>> Begin
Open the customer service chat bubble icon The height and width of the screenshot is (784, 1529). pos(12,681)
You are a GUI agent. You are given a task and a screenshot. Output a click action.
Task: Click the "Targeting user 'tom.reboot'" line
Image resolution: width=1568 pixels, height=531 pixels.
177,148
>> End
WORK INSTRUCTIONS:
Please express the material as a two-column CSV with the columns "prompt" and "target", one row per item, putting its text and its answer each in a single quoted field with line breaks replaced by spaces.

EXERCISE RESULT:
prompt,target
"Open the customer service chat bubble icon The height and width of the screenshot is (784, 1529).","pos(12,681)"
"You are a GUI agent. You are given a task and a screenshot. Output a click action. Task: Click the ""Targeting user 'tom.reboot'"" line Image resolution: width=1568 pixels, height=531 pixels.","177,148"